To validate the reliability of the CFD results, the local loss coefficients of the elbow were evaluated using the Ito method and the Darby–3K empirical correlation, and the results were compared with that obtained from the simulation. The Ito method, using Eqs. (11) and (12) for a 90° elbow with R = 1.5 d, gives a reference value of ζE = 0.234. The relative error between the simulated and theoretical values is −10.3%; the Darby-3K method gives a reference value using Eq. (13) is 0.197, and the relative error is 6.6%, suggest that the simulation accuracy is basically satisfactory.
The generation of errors is due to two aspects: The walls of modern equipment are smoother than those used in experiments; and the calculation of the fitting formula also has deviations from the actual situation. Therefore, the error of the simulation results is within the acceptable range.
3.1.2 Local Resistance Coefficient of Gate Valve
The simulation result of the pressure field is presented in Fig. 9.
Figure 9: Relative pressure contour of the gate valve cross-section.
The simulated pressure drop across the gate valve was 14.52 Pa. The frictional pressure loss along the inlet and outlet extension sections under the same operating conditions was 8.56 Pa using Eq. (16). Therefore, the total pressure loss within the valve was 5.96 Pa calculated using Eq. (19). The corresponding local resistance coefficient of the gate valve flow passage, calculated using Eq. (9), was 0.16, the equivalent length of the gate valve is 0.54 m, calculated using Eq. (10). Compared with the manufacturer’s factory test value of 0.175, the calculated relative error is −5.88%.

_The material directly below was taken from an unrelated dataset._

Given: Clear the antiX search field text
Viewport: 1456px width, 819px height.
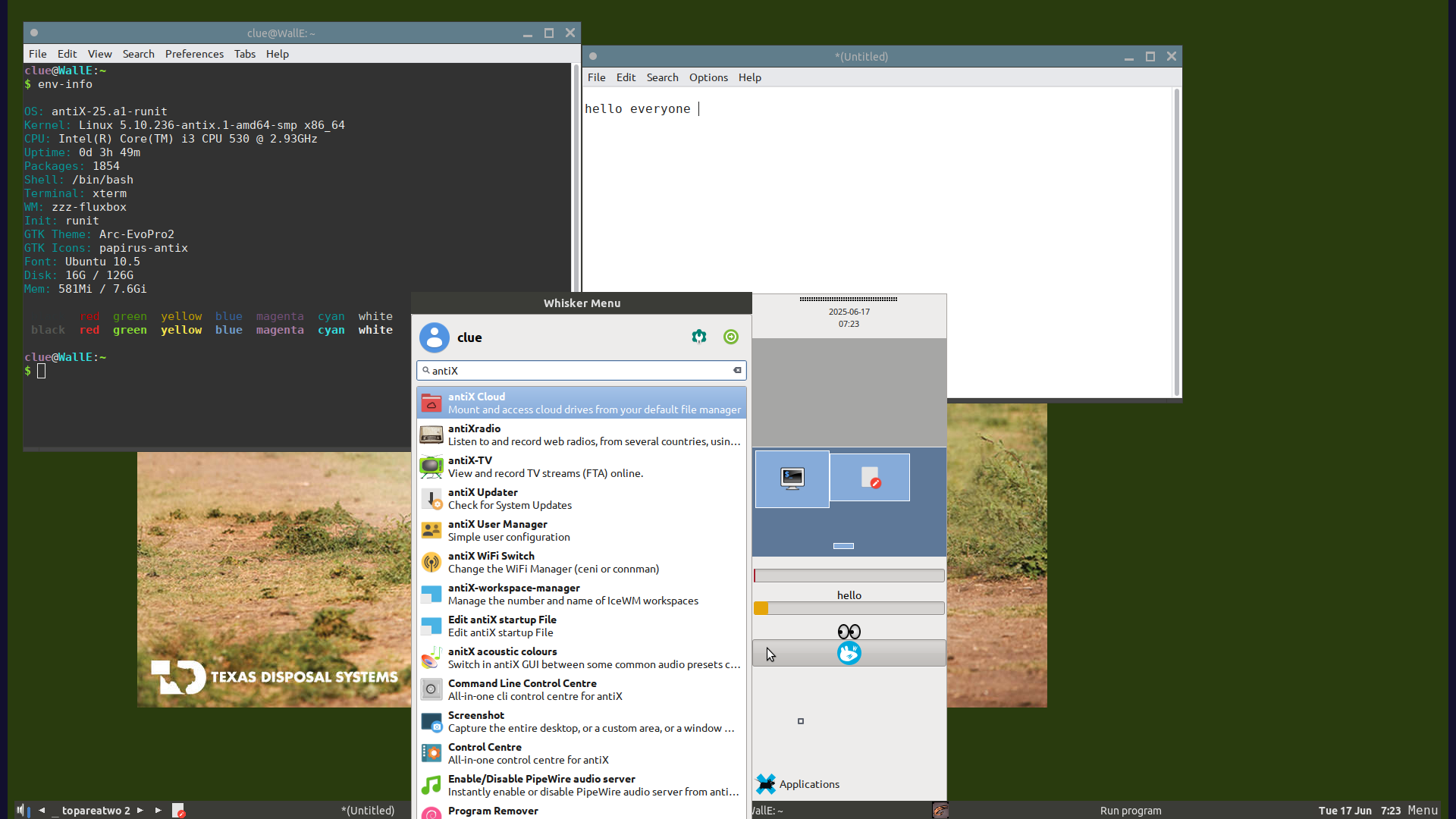Looking at the screenshot, I should click(x=737, y=370).
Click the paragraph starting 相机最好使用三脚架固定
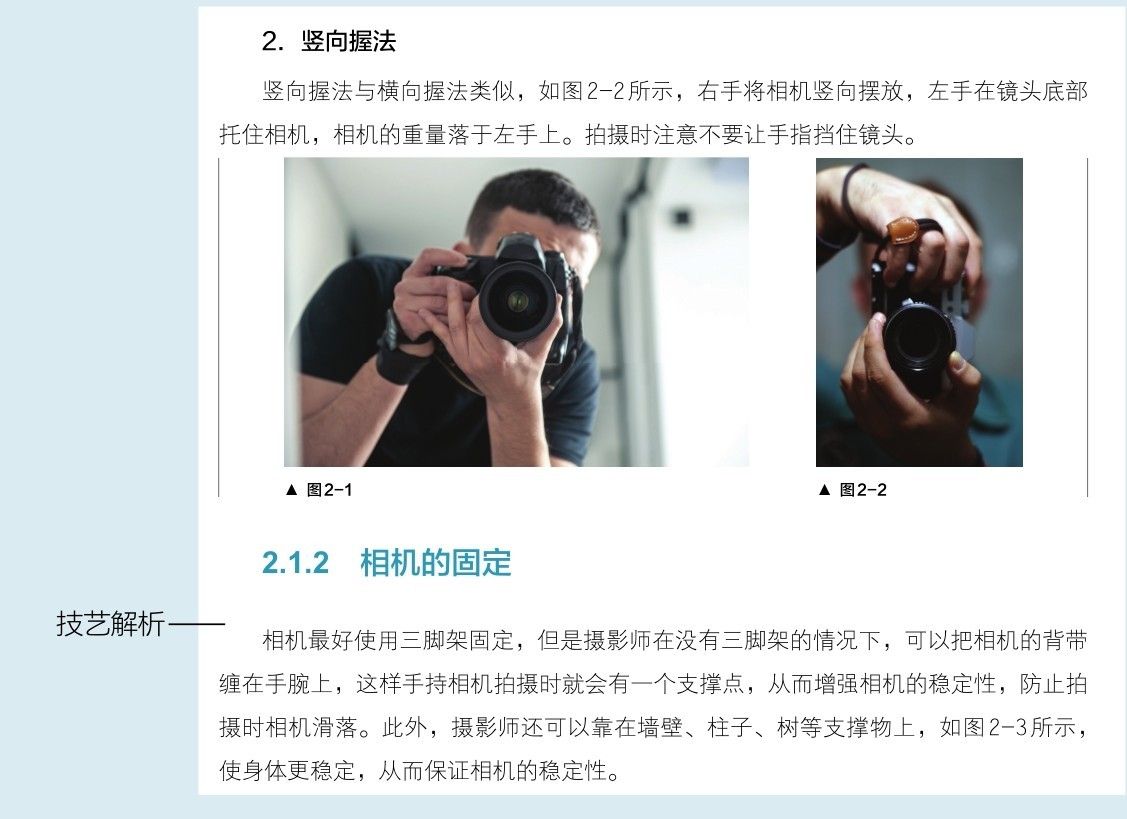The image size is (1127, 819). pyautogui.click(x=653, y=705)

The main source of the error is that, to better reflect actual field conditions, methane (gas) was used as the working fluid in the CFD simulations, whereas water (liquid) was used in the manufacturer’s factory tests. Considering that, the resulting error is acceptable for in-station process modeling.
3.1.3 Local Resistance Coefficient of Globe Valve
The simulation result of the pressure field is presented in Fig. 10.

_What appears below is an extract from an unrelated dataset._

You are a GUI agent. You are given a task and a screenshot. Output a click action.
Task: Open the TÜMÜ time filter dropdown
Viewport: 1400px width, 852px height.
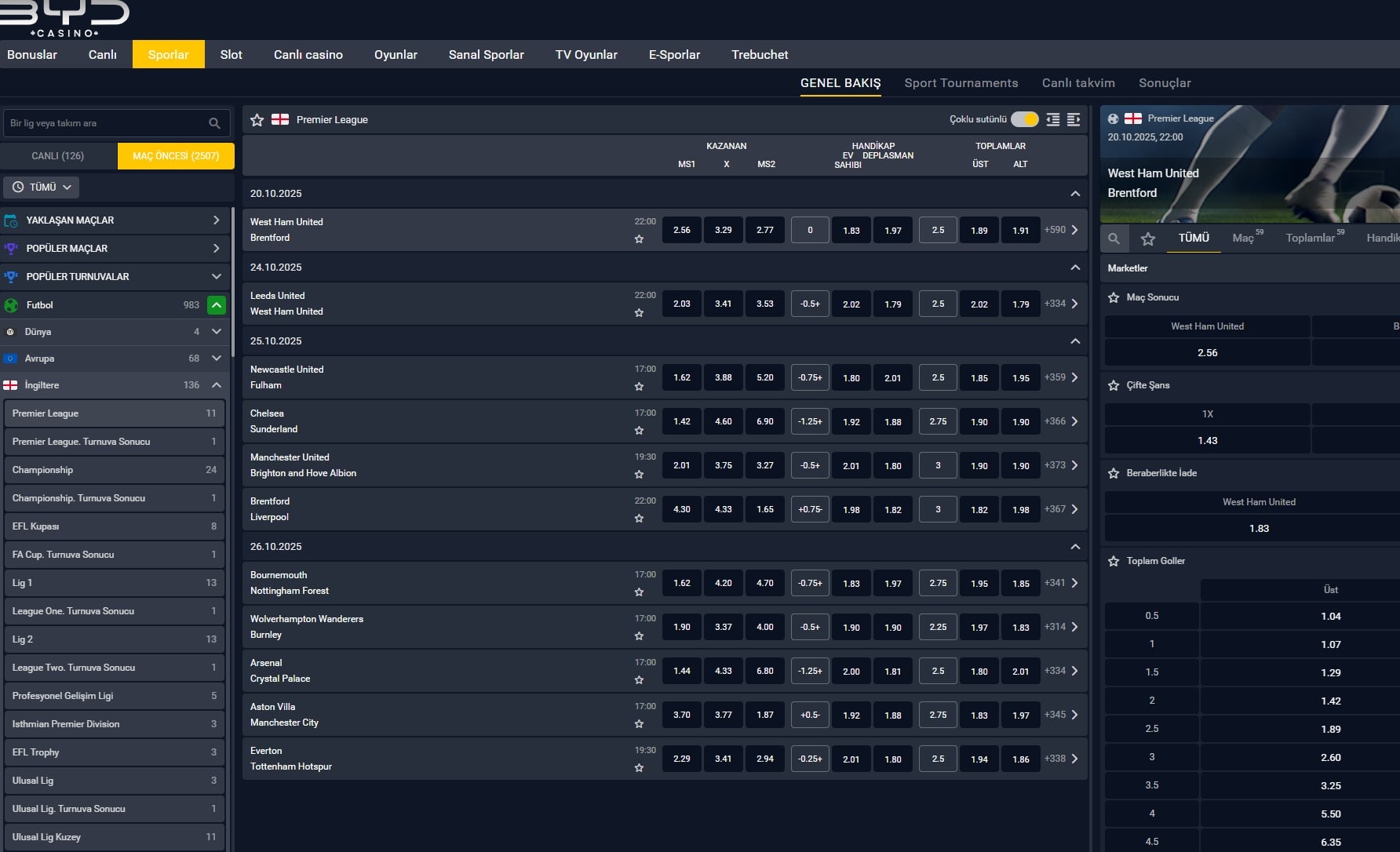coord(42,188)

Figure 10: Total pressure contour of the globe valve cross-section.
The simulated pressure drop of the globe valve is 451.36 Pa. According to Eq. (16), the pressure loss caused by the inlet and outlet extension sections under the corresponding operating conditions is 8.56 Pa. The local pressure losses due to the sudden contraction and sudden expansion of the circular pipe, calculated from Eqs. (14) and (15), are 53.60 Pa and 41.55 Pa, respectively. The pressure drop caused by the main flow passage of the globe valve is 347.65 Pa based on Eq. (9), the local resistance coefficient of the flow passage is calculated to be 1.90. The equivalent length of the globe valve is 4.45 m, calculated using Eq. (10). Compared with the manufacturer’s factory test value of 2.3, the calculated relative error is −17.4%.

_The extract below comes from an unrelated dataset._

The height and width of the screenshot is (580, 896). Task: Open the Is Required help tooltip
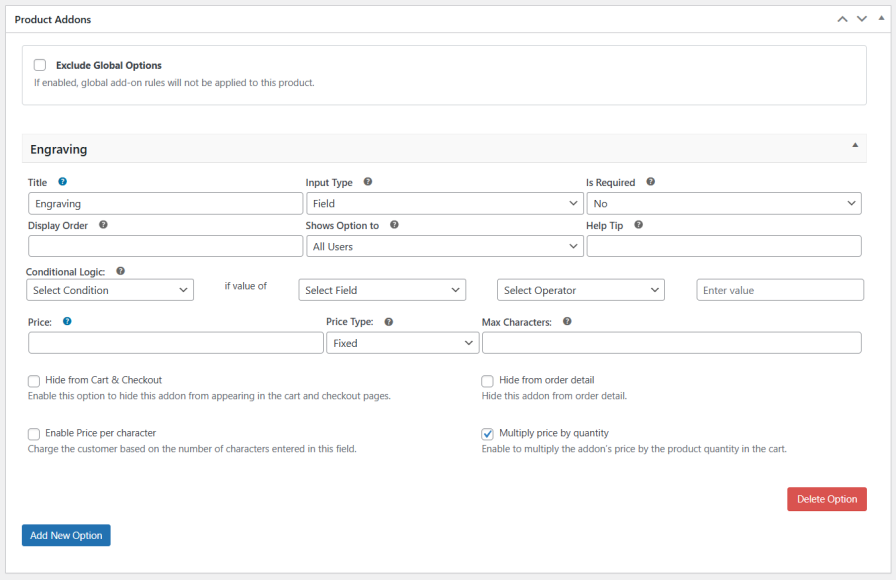click(650, 181)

The calculated results indicate that the simulation error for the globe valve is relatively large. This is mainly because the model adopted in the CFD simulations differs significantly from the actual flow-passage geometry of the globe valve. In the CFD model, the internal flow passage is approximated as a circular pipe, which reduces the pressure losses caused by local vortices compared with the real valve. In addition, the difference between the working fluid used in the factory tests and that adopted in the CFD simulations also contributes to the discrepancy. Owing to the relatively large simulation error, the factory test value of 2.3 is adopted as the local resistance coefficient of the globe valve in the subsequent PipeSim in-station process modeling.
3.2 Interference Mechanism Analysis of Manifold
3.2.1 Simulation Results Analysis of High-Pressure Inlet at 2 MPa
The simulated pressure field of the manifold when the pressure of 3# inlet is 2 MPa is shown in the Fig. 11.
Figure 11: Total pressure contour of the overall cross section for 3# Inlet at 2 MPa.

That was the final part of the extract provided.